Task directions:
In the data below, start at the line containing "Task: Switch to the Country column" and end at the line containing "Action: 348,363". Rewrite only those lines with "Country" swapped for "Region", leaving everything else unchanged and omitting the pictures.

── Extracted information

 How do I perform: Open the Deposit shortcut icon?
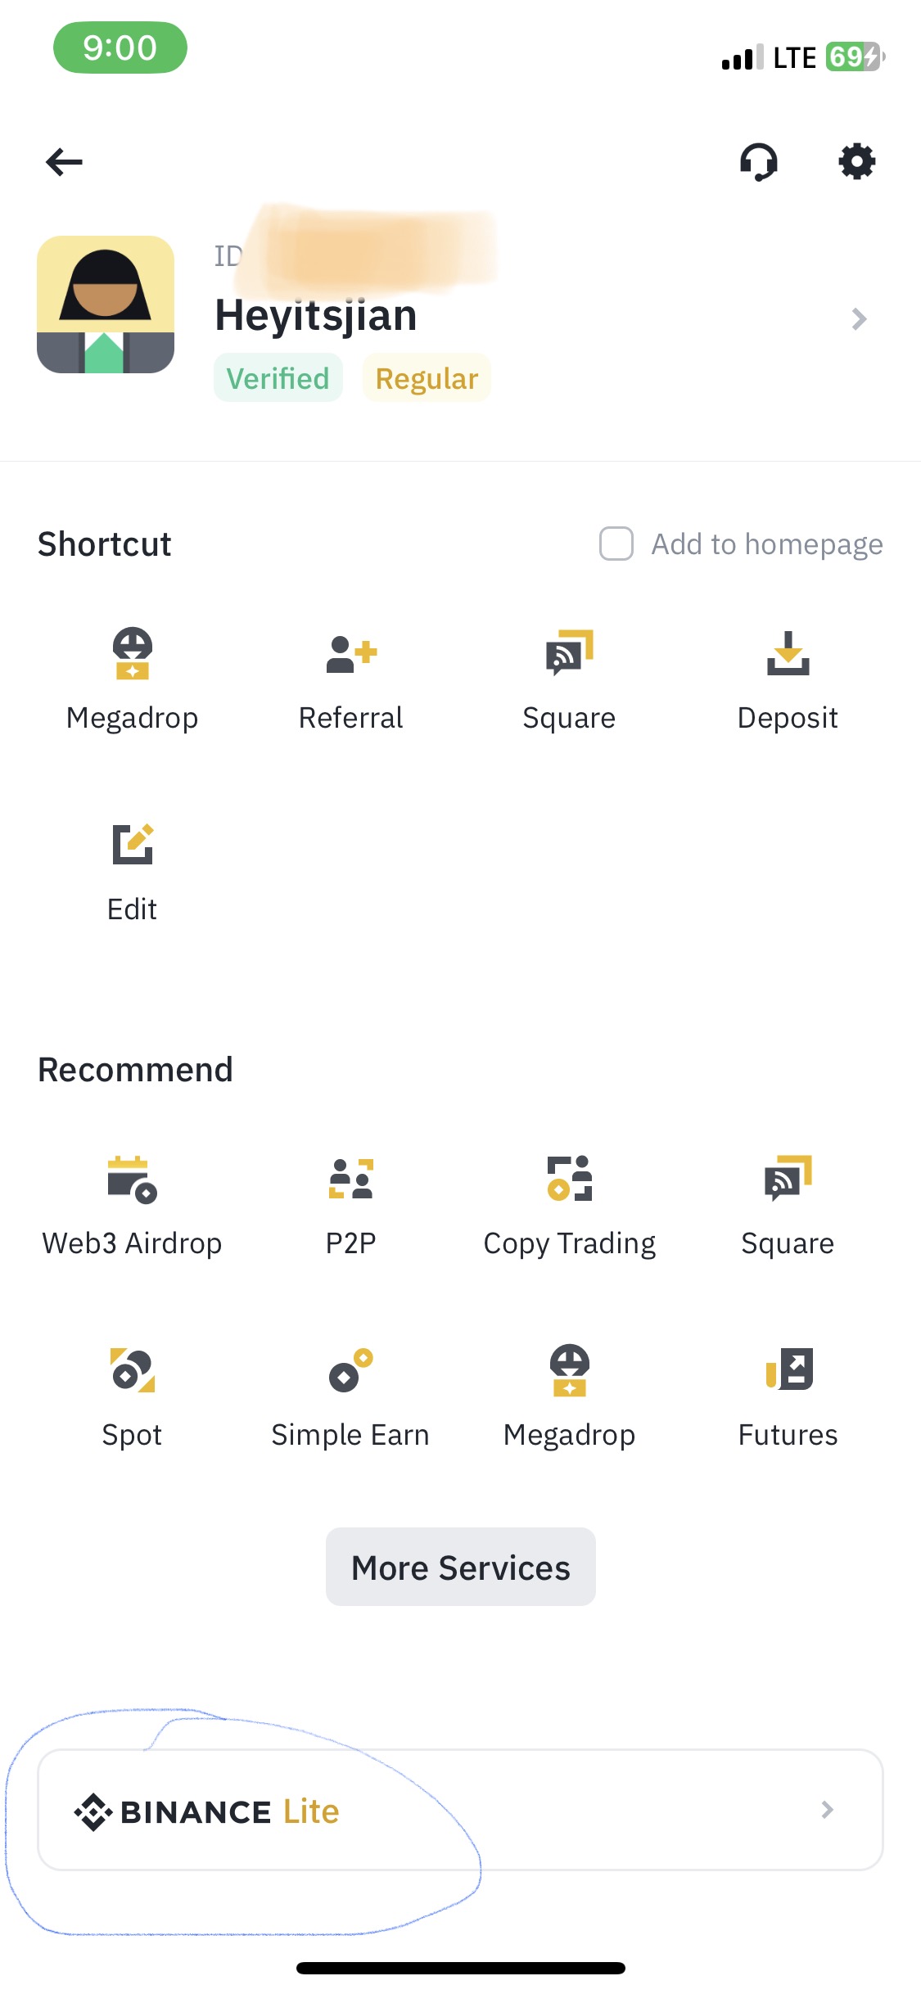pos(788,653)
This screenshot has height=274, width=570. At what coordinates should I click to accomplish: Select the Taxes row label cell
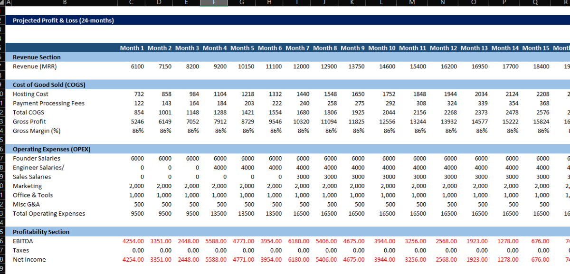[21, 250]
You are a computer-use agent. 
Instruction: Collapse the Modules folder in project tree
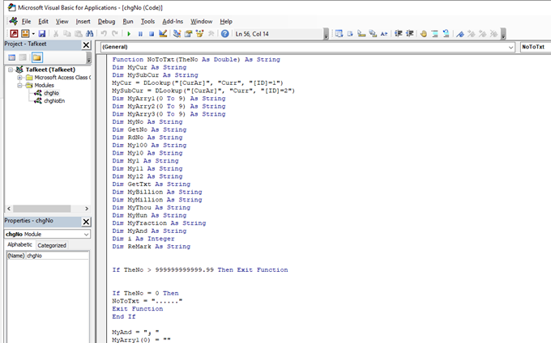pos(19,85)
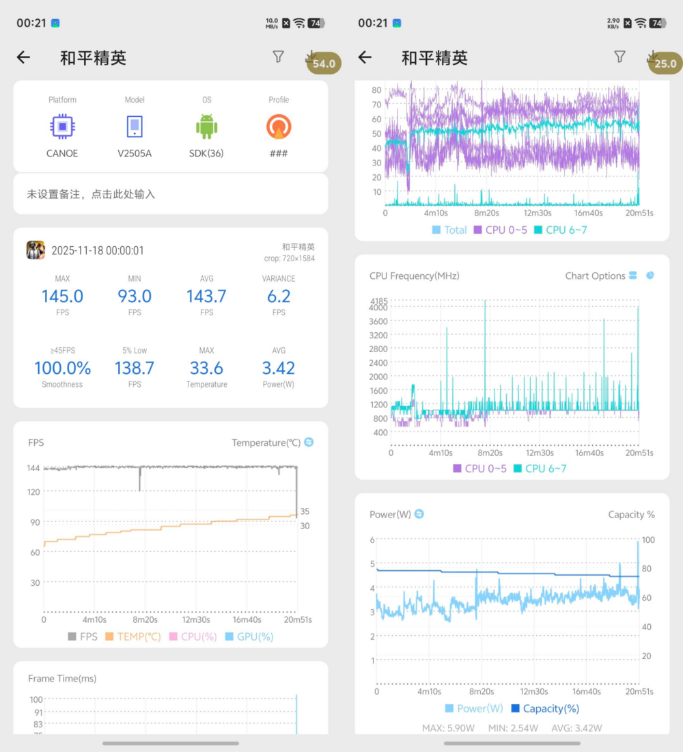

────
── Extracted information

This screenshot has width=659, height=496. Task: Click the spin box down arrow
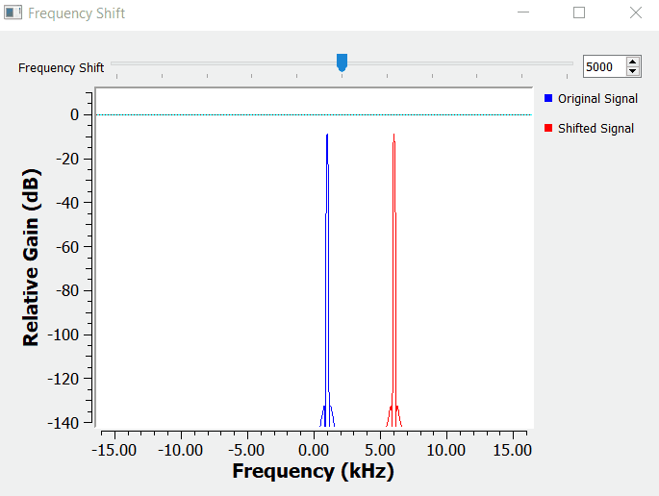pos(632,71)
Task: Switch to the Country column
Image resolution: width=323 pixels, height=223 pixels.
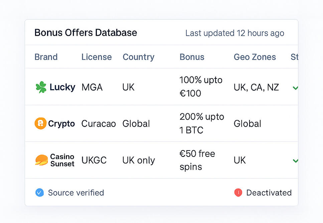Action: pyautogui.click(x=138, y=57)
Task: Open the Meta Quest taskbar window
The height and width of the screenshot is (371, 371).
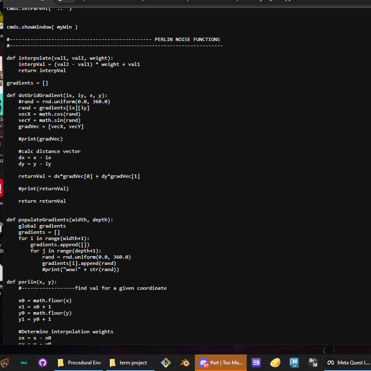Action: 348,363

────
── Extracted information

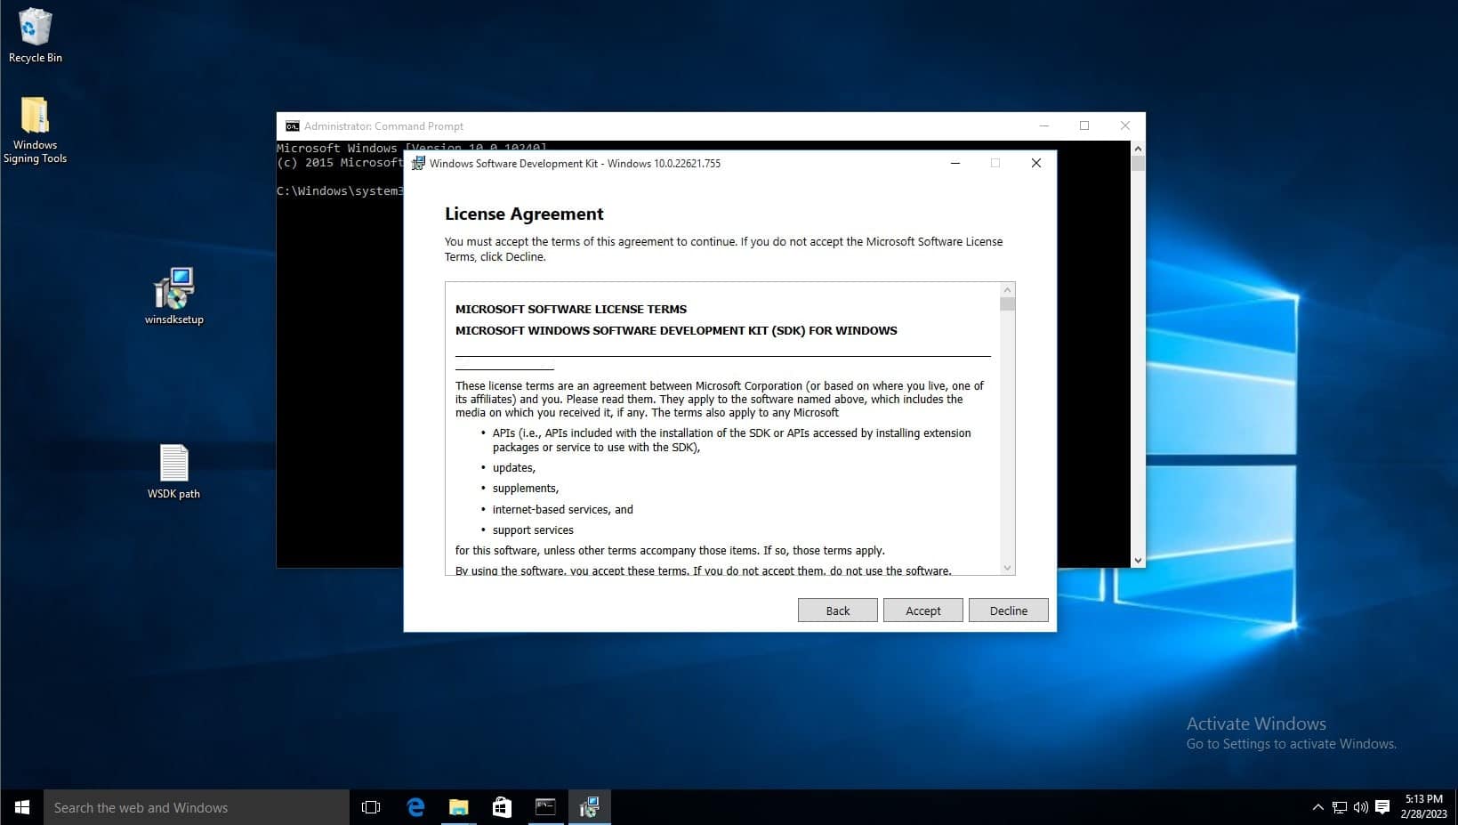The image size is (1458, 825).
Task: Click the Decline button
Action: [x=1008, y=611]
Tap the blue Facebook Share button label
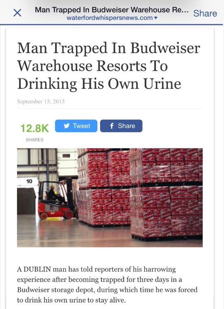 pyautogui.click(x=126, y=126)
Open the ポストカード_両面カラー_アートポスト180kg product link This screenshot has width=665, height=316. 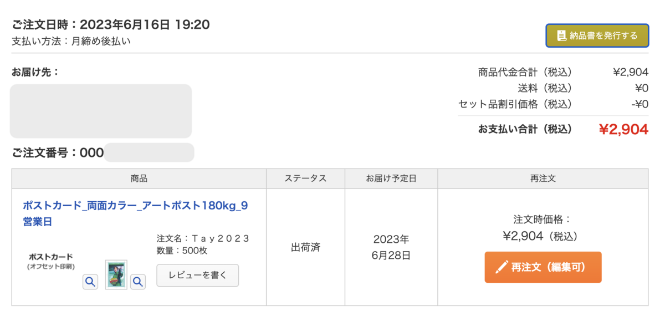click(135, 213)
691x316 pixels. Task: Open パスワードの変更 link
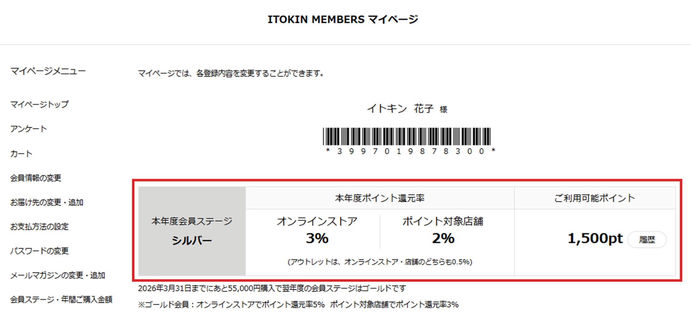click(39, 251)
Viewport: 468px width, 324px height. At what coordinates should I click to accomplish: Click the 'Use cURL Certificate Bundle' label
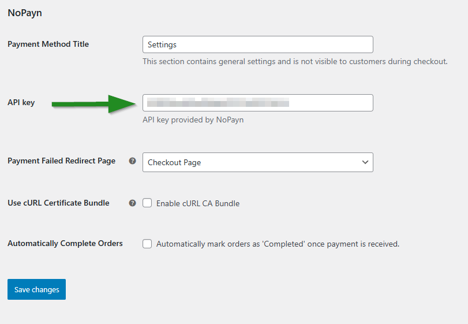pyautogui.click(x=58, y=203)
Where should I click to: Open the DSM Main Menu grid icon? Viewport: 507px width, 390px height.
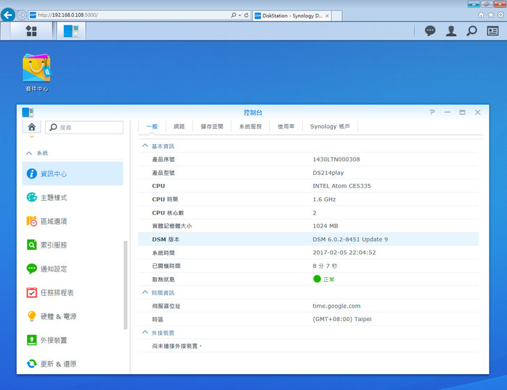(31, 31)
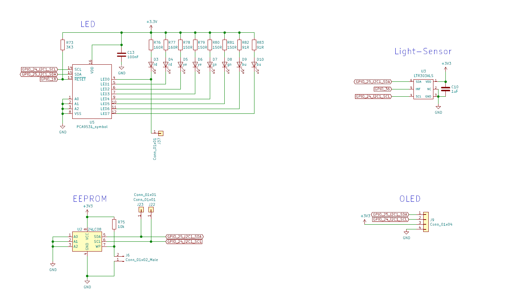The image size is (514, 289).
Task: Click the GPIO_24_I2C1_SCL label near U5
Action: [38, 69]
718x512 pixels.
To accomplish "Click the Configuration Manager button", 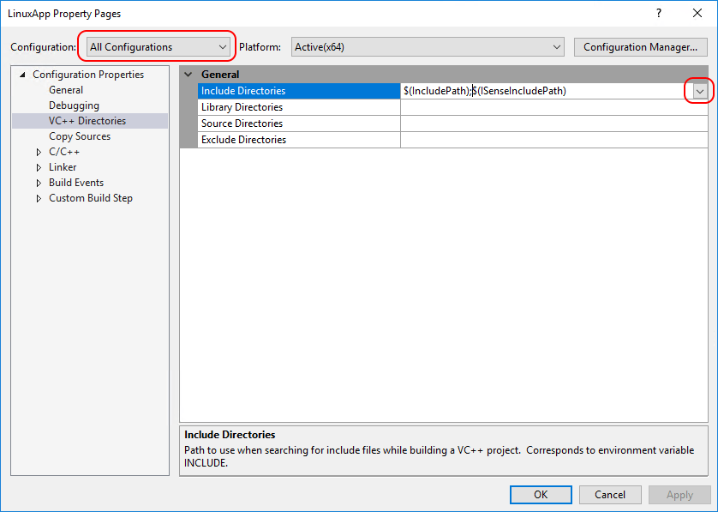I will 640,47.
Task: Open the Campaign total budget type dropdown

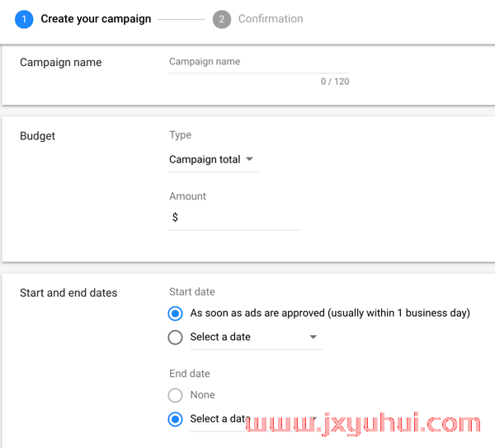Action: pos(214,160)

────

Worked solution:
Task: Switch to the Region column
Image resolution: width=323 pixels, height=223 pixels.
Action: pyautogui.click(x=138, y=57)
Task: Open the Meta Quest taskbar window
The height and width of the screenshot is (371, 371).
Action: 348,363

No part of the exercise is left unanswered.